··· Data shown ···

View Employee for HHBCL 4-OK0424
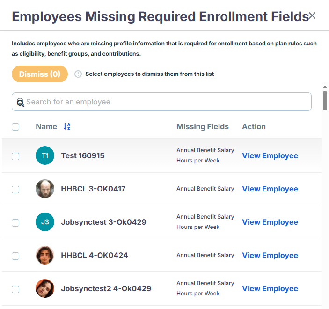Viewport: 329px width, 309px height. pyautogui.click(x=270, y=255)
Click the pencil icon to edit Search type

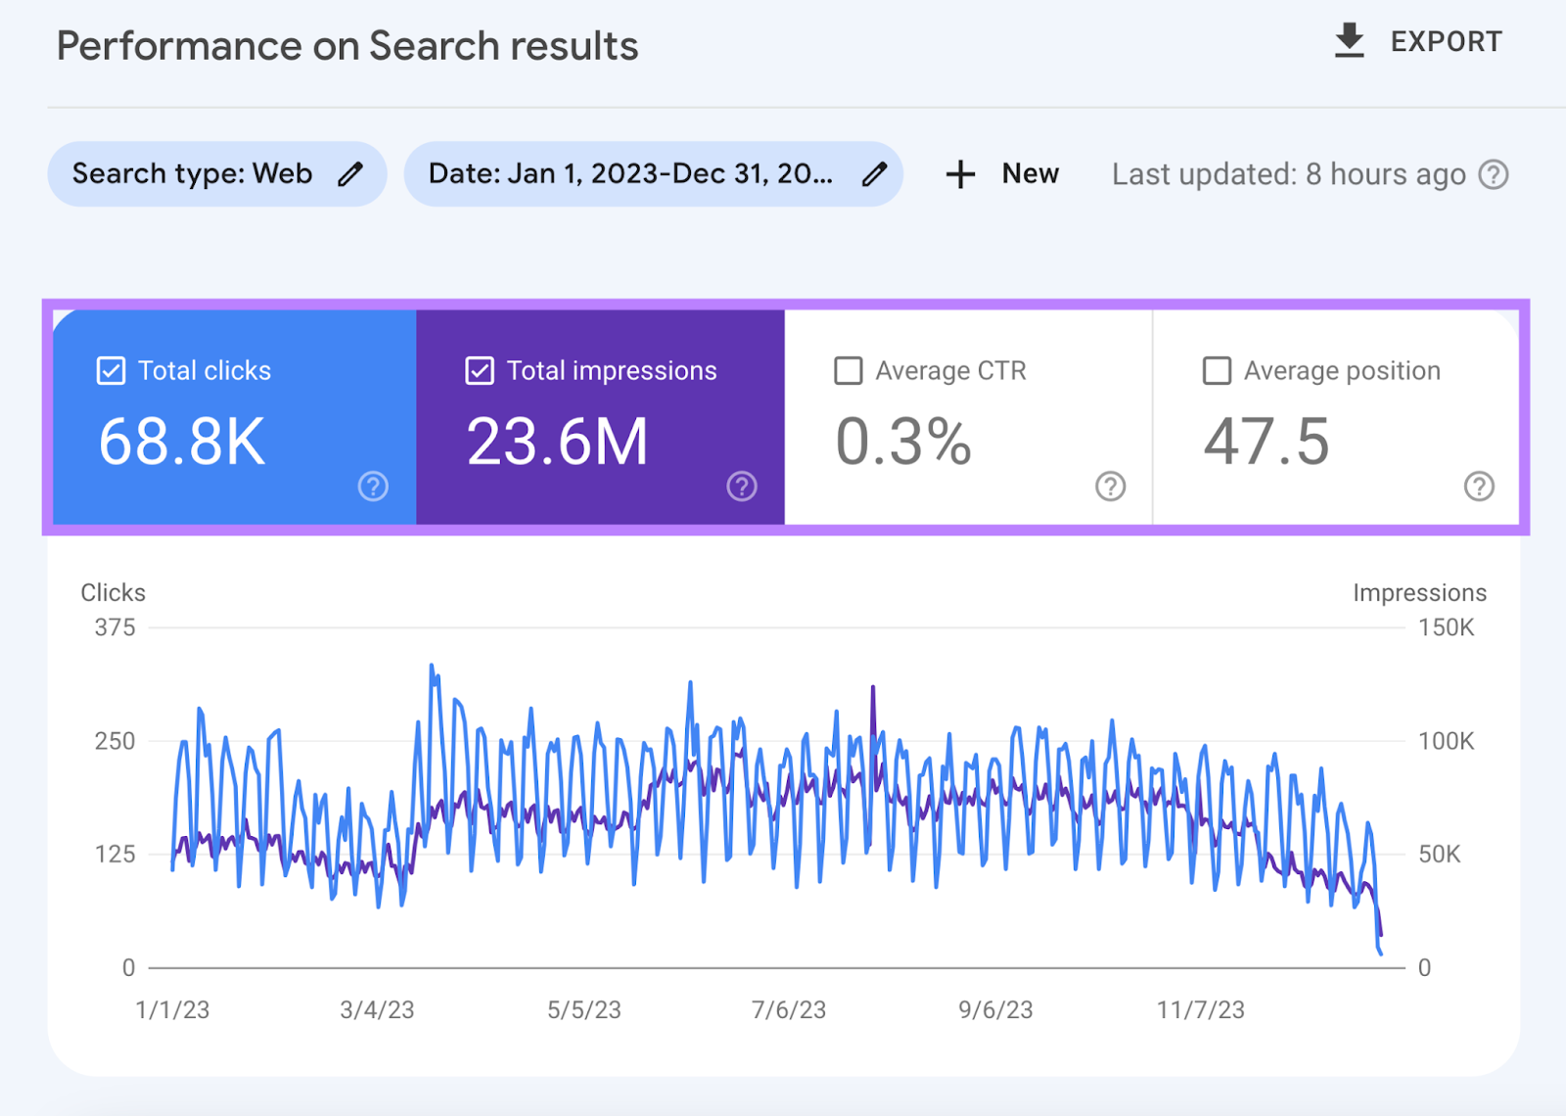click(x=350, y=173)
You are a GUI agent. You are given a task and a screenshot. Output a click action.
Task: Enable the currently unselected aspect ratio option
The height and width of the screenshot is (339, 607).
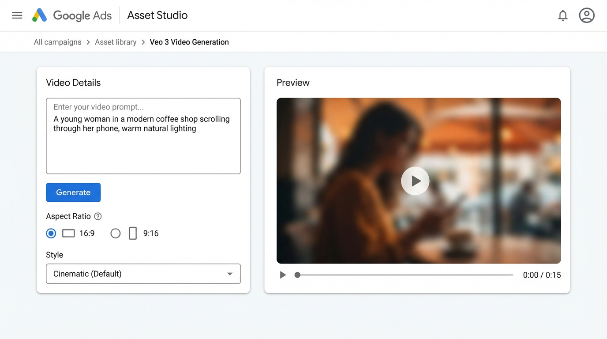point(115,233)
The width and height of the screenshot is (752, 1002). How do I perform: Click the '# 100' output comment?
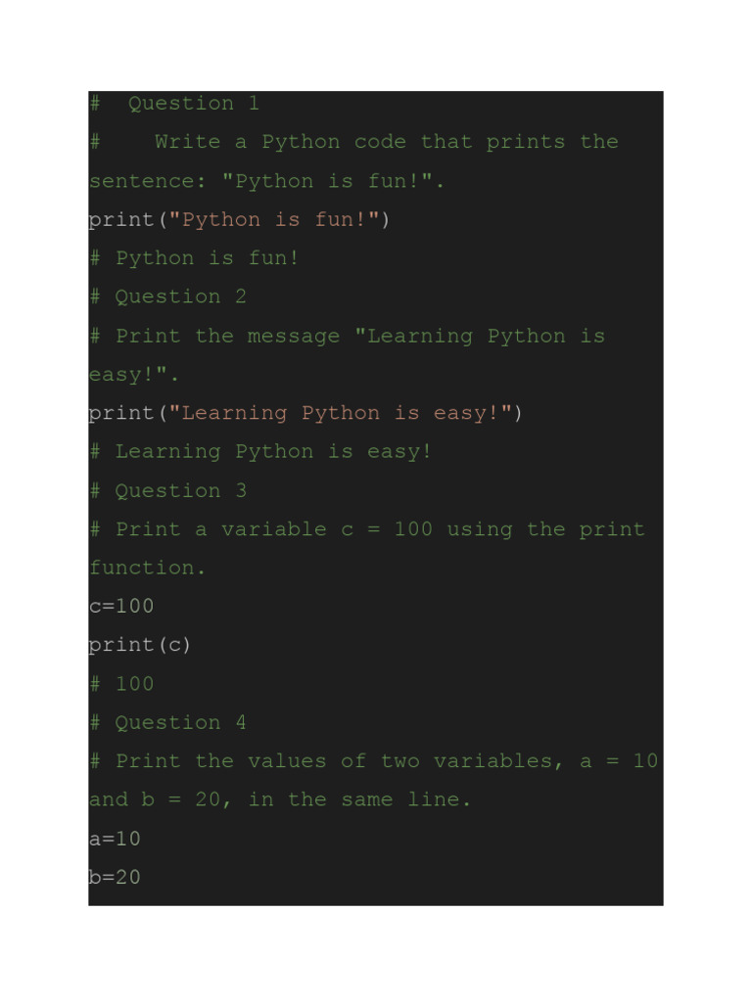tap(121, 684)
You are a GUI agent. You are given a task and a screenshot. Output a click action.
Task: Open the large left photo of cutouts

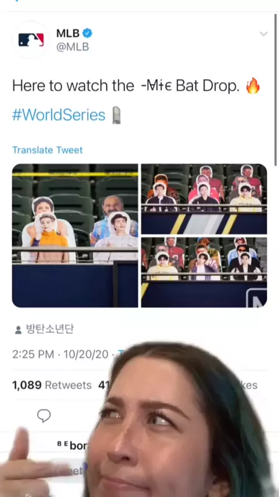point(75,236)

···
··· Data shown ···

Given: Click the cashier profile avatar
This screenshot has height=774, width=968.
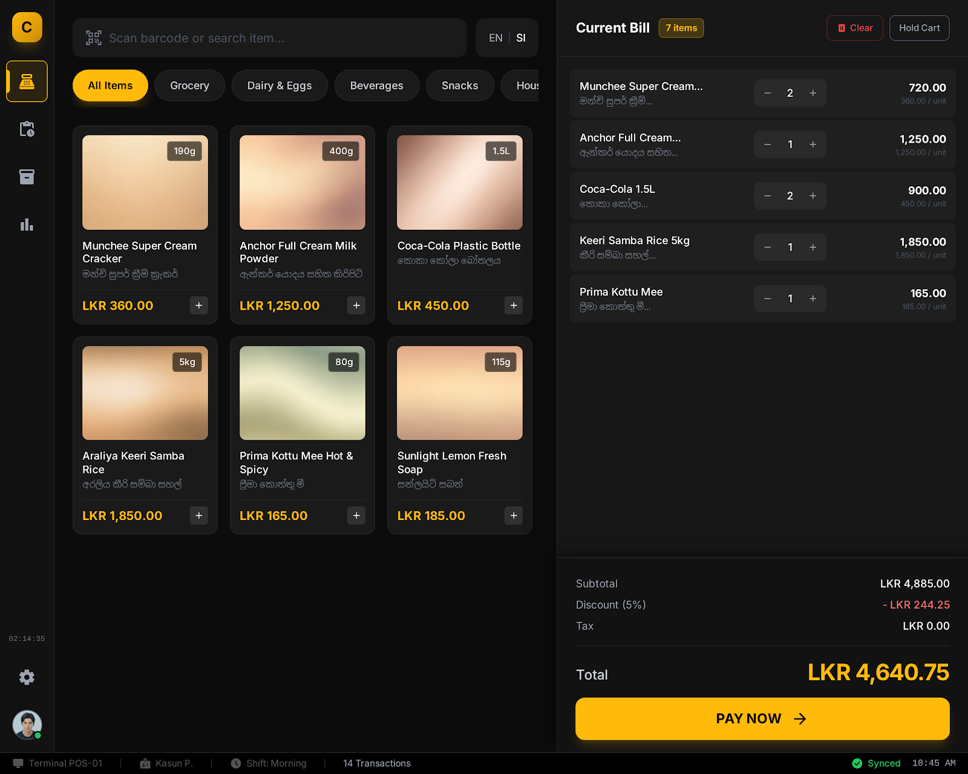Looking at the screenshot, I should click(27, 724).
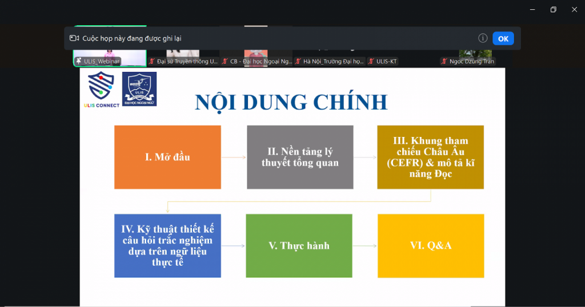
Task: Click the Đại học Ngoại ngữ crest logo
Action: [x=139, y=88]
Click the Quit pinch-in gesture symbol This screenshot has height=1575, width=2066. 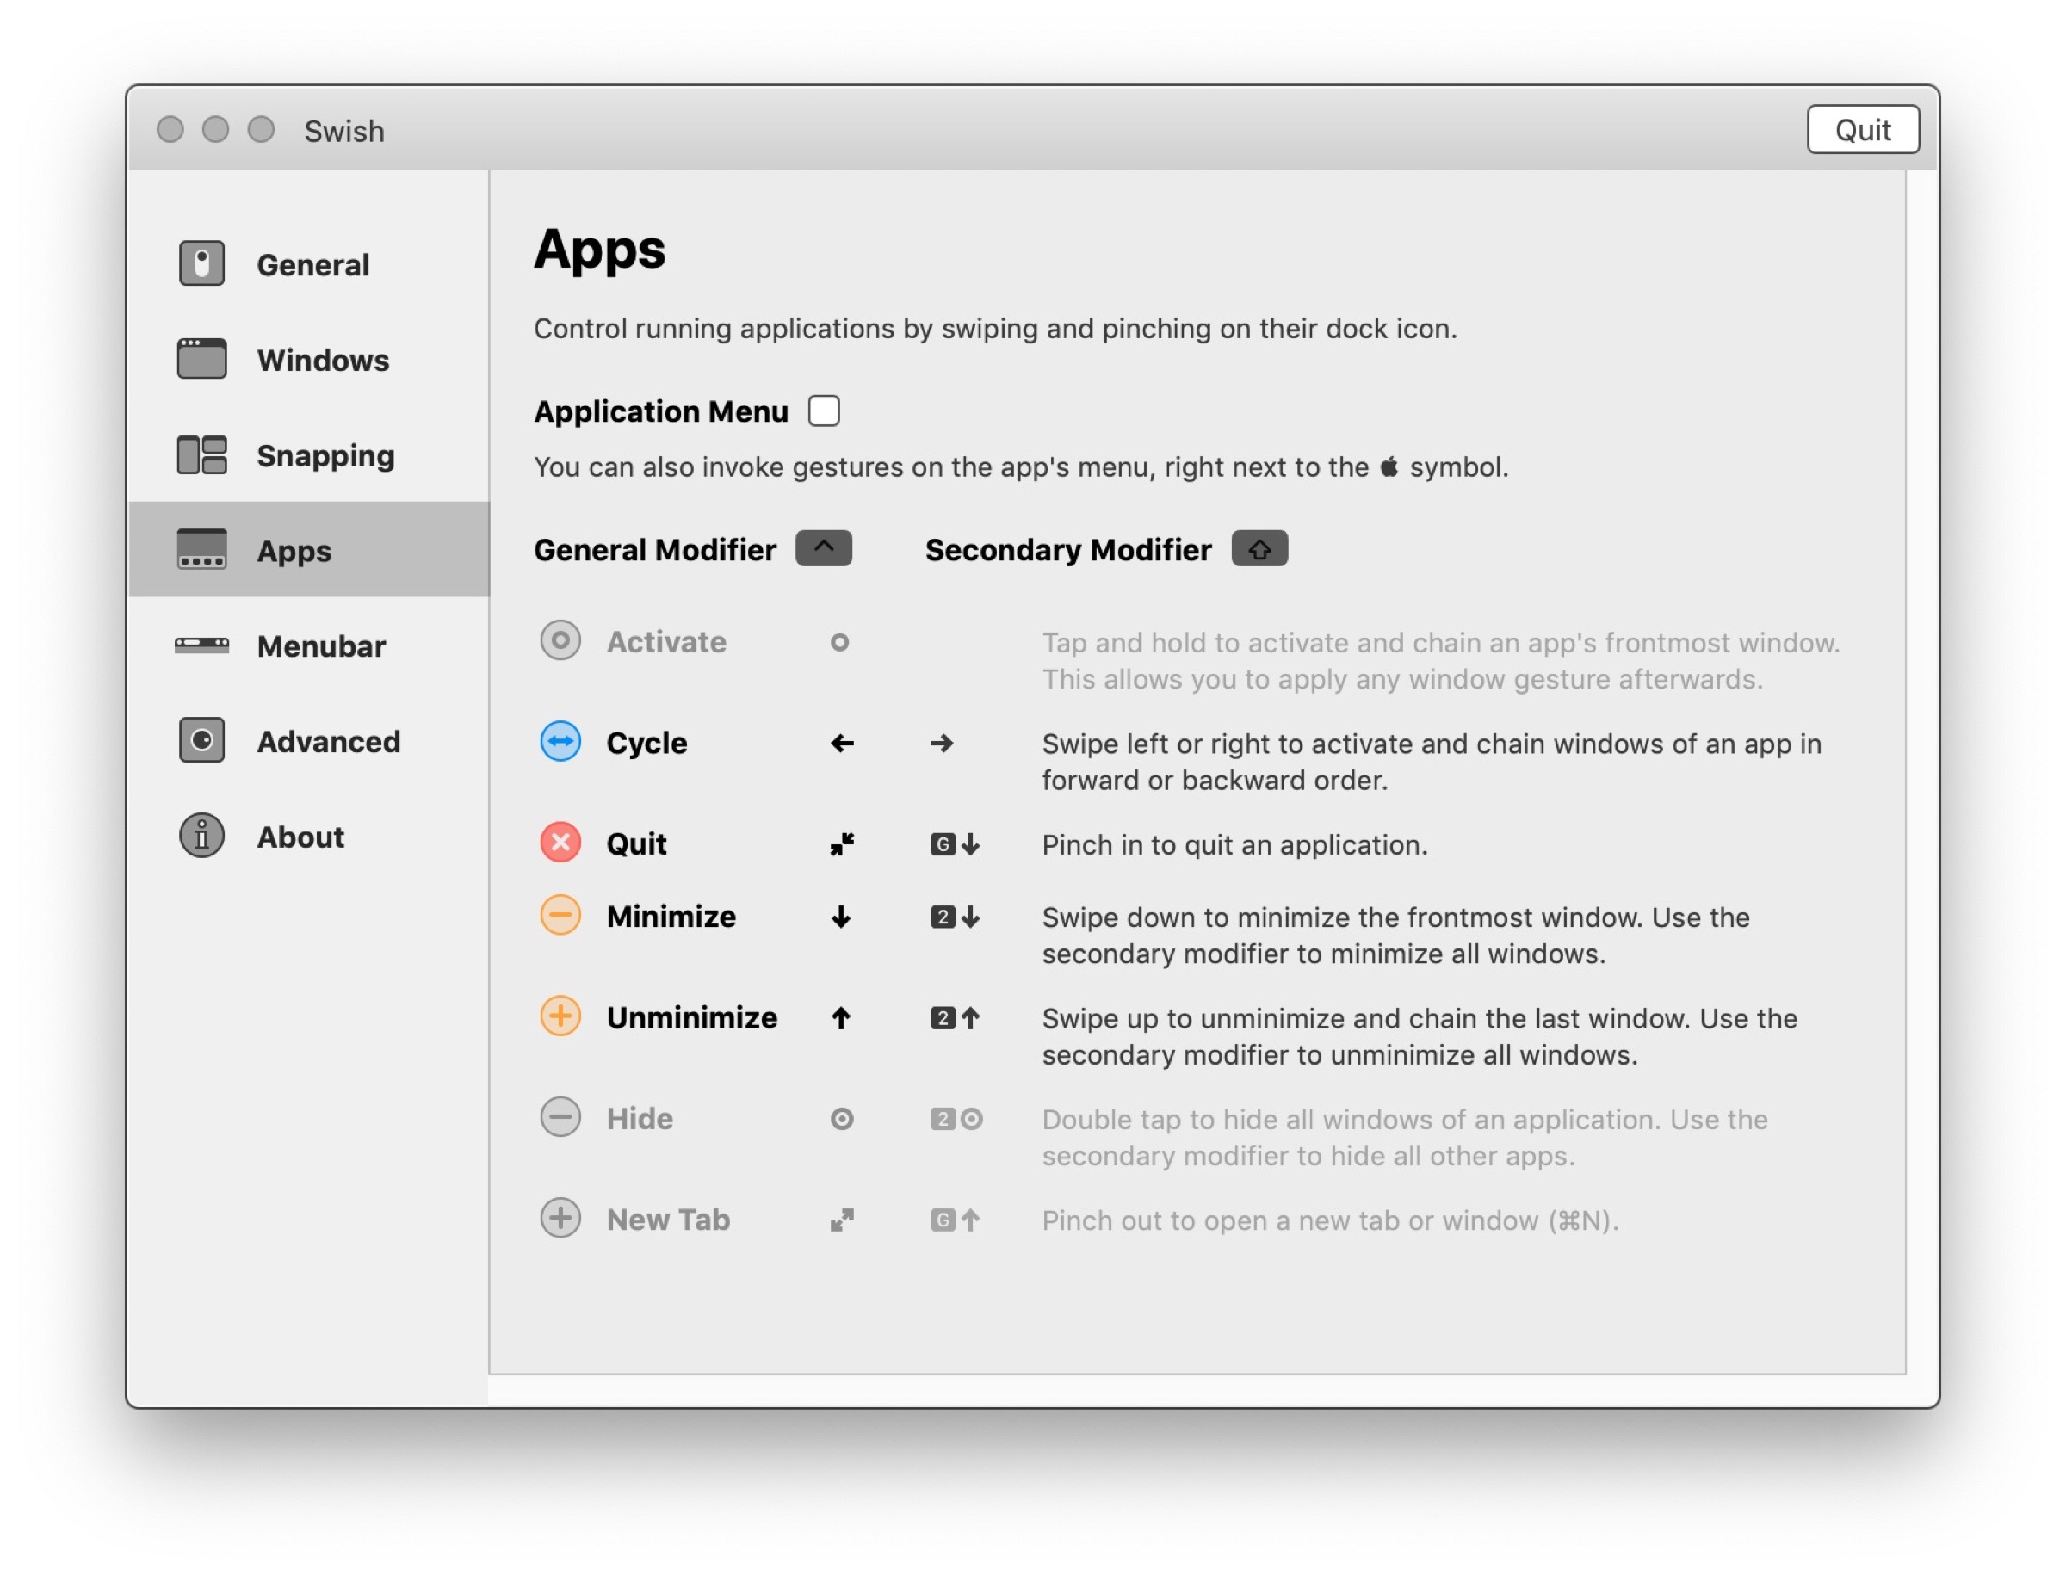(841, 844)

···

> [Job]: Copy out the stretch of entries from the line containing "The width and" through the line containing "point(75,236)", keeping every line exactly the same. Leave the pictures out.

> [Response below]:
The width and height of the screenshot is (752, 1002). How do I perform: Click the '# 100' output comment?
tap(121, 684)
You are a GUI agent. You are given a task and a screenshot. Output a click action.
Task: Open the large left photo of cutouts

point(75,236)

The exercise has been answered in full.